**About this exercise**: All records are to be printed exactly as they appear.

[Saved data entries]
====
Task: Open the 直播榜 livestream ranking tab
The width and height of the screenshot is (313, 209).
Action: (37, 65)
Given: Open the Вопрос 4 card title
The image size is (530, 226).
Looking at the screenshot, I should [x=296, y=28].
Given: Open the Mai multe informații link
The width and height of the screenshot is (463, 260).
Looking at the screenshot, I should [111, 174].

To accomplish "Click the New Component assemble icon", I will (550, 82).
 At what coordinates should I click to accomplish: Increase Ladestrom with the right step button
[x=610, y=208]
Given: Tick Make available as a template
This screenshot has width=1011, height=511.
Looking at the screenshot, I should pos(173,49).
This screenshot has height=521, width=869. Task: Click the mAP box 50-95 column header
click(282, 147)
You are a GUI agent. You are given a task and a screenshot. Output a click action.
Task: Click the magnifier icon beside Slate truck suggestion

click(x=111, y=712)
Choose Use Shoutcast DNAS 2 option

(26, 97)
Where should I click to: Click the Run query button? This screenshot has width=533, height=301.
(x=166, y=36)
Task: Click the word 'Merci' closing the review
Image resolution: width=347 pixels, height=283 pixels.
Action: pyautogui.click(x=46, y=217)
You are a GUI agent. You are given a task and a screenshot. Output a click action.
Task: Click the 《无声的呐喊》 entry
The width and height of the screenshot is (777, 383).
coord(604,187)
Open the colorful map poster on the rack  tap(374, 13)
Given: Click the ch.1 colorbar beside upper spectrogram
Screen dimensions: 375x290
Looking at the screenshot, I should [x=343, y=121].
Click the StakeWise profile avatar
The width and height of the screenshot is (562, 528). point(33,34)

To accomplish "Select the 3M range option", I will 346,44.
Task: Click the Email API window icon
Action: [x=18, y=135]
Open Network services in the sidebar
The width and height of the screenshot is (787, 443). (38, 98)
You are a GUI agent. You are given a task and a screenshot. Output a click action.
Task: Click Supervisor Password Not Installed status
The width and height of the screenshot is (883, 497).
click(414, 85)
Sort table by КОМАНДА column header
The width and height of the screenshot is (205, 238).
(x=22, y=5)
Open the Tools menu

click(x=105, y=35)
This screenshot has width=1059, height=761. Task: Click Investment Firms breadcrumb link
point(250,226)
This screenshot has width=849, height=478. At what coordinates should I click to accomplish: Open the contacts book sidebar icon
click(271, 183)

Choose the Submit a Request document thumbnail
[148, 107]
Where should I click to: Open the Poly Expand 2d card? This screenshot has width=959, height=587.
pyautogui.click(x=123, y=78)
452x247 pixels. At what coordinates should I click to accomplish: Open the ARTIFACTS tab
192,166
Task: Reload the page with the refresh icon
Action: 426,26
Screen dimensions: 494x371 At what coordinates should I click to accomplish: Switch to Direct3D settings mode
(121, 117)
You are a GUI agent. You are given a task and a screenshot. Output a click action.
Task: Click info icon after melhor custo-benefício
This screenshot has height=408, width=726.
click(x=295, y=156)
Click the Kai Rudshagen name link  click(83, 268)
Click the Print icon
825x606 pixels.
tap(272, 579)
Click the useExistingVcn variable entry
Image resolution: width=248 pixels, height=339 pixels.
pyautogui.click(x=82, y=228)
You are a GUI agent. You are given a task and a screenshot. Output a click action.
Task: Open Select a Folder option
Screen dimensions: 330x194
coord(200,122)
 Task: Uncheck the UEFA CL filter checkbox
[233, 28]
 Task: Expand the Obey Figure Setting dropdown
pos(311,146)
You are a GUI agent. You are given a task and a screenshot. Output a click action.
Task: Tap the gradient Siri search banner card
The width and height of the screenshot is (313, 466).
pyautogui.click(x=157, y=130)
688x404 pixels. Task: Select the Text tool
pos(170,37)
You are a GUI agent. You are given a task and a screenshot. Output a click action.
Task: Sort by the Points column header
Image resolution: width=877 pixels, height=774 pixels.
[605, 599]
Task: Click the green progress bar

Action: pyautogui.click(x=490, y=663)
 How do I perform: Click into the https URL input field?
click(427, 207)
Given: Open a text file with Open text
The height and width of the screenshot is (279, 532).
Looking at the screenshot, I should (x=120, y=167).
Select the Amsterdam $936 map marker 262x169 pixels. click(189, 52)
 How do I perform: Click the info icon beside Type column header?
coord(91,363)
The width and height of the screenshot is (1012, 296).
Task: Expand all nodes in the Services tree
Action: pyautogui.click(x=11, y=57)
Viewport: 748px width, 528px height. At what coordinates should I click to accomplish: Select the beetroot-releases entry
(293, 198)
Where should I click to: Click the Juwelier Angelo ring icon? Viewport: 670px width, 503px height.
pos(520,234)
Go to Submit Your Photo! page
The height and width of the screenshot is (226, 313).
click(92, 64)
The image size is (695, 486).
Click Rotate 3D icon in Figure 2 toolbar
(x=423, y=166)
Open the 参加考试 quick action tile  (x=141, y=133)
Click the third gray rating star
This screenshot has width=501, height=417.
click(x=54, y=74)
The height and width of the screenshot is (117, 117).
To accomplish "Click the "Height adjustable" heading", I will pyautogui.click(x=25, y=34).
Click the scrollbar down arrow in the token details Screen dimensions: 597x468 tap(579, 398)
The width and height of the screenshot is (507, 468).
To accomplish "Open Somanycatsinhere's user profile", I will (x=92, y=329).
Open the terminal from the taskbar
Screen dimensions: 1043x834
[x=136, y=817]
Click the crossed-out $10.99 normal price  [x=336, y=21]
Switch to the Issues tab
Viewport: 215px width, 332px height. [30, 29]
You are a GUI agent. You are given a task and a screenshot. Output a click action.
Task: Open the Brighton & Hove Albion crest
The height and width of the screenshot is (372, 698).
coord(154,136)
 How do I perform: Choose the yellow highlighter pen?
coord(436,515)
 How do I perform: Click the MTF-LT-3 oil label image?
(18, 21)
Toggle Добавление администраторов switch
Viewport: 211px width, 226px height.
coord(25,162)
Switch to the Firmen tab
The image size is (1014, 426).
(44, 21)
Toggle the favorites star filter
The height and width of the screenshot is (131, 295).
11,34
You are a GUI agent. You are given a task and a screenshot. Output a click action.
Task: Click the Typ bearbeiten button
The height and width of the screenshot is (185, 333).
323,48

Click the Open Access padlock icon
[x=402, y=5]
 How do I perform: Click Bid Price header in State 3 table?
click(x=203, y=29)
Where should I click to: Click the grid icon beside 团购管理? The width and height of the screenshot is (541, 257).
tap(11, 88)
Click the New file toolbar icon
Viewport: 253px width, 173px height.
====
**Exercise response**:
Task: Open the 直播榜 livestream ranking tab
The width and height of the screenshot is (313, 209).
Action: (37, 65)
Given: Open the Вопрос 4 card title
The image size is (530, 226).
Looking at the screenshot, I should [x=296, y=28].
Given: Open the Mai multe informații link
The width and height of the screenshot is (463, 260).
Looking at the screenshot, I should [111, 174].

To accomplish "Click the New Component assemble icon", I will (550, 82).
 At what coordinates should I click to accomplish: Increase Ladestrom with the right step button
[x=610, y=208]
Given: Tick Make available as a template
This screenshot has width=1011, height=511.
Looking at the screenshot, I should pos(173,49).
This screenshot has height=521, width=869. Task: Click the mAP box 50-95 column header
click(282, 147)
You are a GUI agent. You are given a task and a screenshot. Output a click action.
Task: Click the magnifier icon beside Slate truck suggestion

click(x=111, y=712)
Choose Use Shoutcast DNAS 2 option

(26, 97)
Where should I click to: Click the Run query button? This screenshot has width=533, height=301.
(x=166, y=36)
Task: Click the word 'Merci' closing the review
Image resolution: width=347 pixels, height=283 pixels.
Action: pyautogui.click(x=46, y=217)
You are a GUI agent. You are given a task and a screenshot. Output a click action.
Task: Click the 《无声的呐喊》 entry
The width and height of the screenshot is (777, 383).
coord(604,187)
Open the colorful map poster on the rack  tap(374, 13)
Given: Click the ch.1 colorbar beside upper spectrogram
Screen dimensions: 375x290
Looking at the screenshot, I should [x=343, y=121].
Click the StakeWise profile avatar
The width and height of the screenshot is (562, 528). point(33,34)

To accomplish "Select the 3M range option", I will 346,44.
Task: Click the Email API window icon
Action: [x=18, y=135]
Open Network services in the sidebar
The width and height of the screenshot is (787, 443). (38, 98)
You are a GUI agent. You are given a task and a screenshot. Output a click action.
Task: Click Supervisor Password Not Installed status
The width and height of the screenshot is (883, 497).
click(414, 85)
Sort table by КОМАНДА column header
The width and height of the screenshot is (205, 238).
(x=22, y=5)
Open the Tools menu

click(x=105, y=35)
This screenshot has width=1059, height=761. Task: Click Investment Firms breadcrumb link
point(250,226)
This screenshot has width=849, height=478. At what coordinates should I click to accomplish: Open the contacts book sidebar icon
click(271, 183)

Choose the Submit a Request document thumbnail
[148, 107]
Where should I click to: Open the Poly Expand 2d card? This screenshot has width=959, height=587.
pyautogui.click(x=123, y=78)
452x247 pixels. At what coordinates should I click to accomplish: Open the ARTIFACTS tab
192,166
Task: Reload the page with the refresh icon
Action: 426,26
Screen dimensions: 494x371 At what coordinates should I click to accomplish: Switch to Direct3D settings mode
(121, 117)
You are a GUI agent. You are given a task and a screenshot. Output a click action.
Task: Click info icon after melhor custo-benefício
This screenshot has height=408, width=726.
click(x=295, y=156)
Click the Kai Rudshagen name link  click(83, 268)
Click the Print icon
825x606 pixels.
tap(272, 579)
Click the useExistingVcn variable entry
Image resolution: width=248 pixels, height=339 pixels.
pyautogui.click(x=82, y=228)
You are a GUI agent. You are given a task and a screenshot. Output a click action.
Task: Open Select a Folder option
Screen dimensions: 330x194
coord(200,122)
 Task: Uncheck the UEFA CL filter checkbox
[233, 28]
 Task: Expand the Obey Figure Setting dropdown
pos(311,146)
You are a GUI agent. You are given a task and a screenshot. Output a click action.
Task: Tap the gradient Siri search banner card
The width and height of the screenshot is (313, 466).
pyautogui.click(x=157, y=130)
688x404 pixels. Task: Select the Text tool
pos(170,37)
You are a GUI agent. You are given a task and a screenshot. Output a click action.
Task: Sort by the Points column header
Image resolution: width=877 pixels, height=774 pixels.
[605, 599]
Task: Click the green progress bar

Action: pyautogui.click(x=490, y=663)
 How do I perform: Click into the https URL input field?
click(427, 207)
Given: Open a text file with Open text
The height and width of the screenshot is (279, 532).
Looking at the screenshot, I should (x=120, y=167).
Select the Amsterdam $936 map marker 262x169 pixels. click(189, 52)
 How do I perform: Click the info icon beside Type column header?
coord(91,363)
The width and height of the screenshot is (1012, 296).
Task: Expand all nodes in the Services tree
Action: pyautogui.click(x=11, y=57)
Viewport: 748px width, 528px height. At what coordinates should I click to accomplish: Select the beetroot-releases entry
(293, 198)
Where should I click to: Click the Juwelier Angelo ring icon? Viewport: 670px width, 503px height.
pos(520,234)
Go to Submit Your Photo! page
The height and width of the screenshot is (226, 313).
click(92, 64)
The image size is (695, 486).
Click Rotate 3D icon in Figure 2 toolbar
(x=423, y=166)
Open the 参加考试 quick action tile  (x=141, y=133)
Click the third gray rating star
This screenshot has width=501, height=417.
click(x=54, y=74)
The height and width of the screenshot is (117, 117).
To accomplish "Click the "Height adjustable" heading", I will pyautogui.click(x=25, y=34).
Click the scrollbar down arrow in the token details Screen dimensions: 597x468 tap(579, 398)
The width and height of the screenshot is (507, 468).
To accomplish "Open Somanycatsinhere's user profile", I will (x=92, y=329).
Open the terminal from the taskbar
Screen dimensions: 1043x834
[x=136, y=817]
Click the crossed-out $10.99 normal price  [x=336, y=21]
Switch to the Issues tab
Viewport: 215px width, 332px height. [30, 29]
You are a GUI agent. You are given a task and a screenshot. Output a click action.
Task: Open the Brighton & Hove Albion crest
The height and width of the screenshot is (372, 698).
coord(154,136)
 How do I perform: Choose the yellow highlighter pen?
coord(436,515)
 How do I perform: Click the MTF-LT-3 oil label image?
(18, 21)
Toggle Добавление администраторов switch
Viewport: 211px width, 226px height.
coord(25,162)
Switch to the Firmen tab
The image size is (1014, 426).
(44, 21)
Toggle the favorites star filter
The height and width of the screenshot is (131, 295).
11,34
You are a GUI agent. You are given a task and a screenshot. Output a click action.
Task: Click the Typ bearbeiten button
The height and width of the screenshot is (185, 333).
323,48

Click the Open Access padlock icon
[x=402, y=5]
 How do I perform: Click Bid Price header in State 3 table?
click(x=203, y=29)
Where should I click to: Click the grid icon beside 团购管理? The width and height of the screenshot is (541, 257).
tap(11, 88)
Click the New file toolbar icon
Viewport: 253px width, 173px height.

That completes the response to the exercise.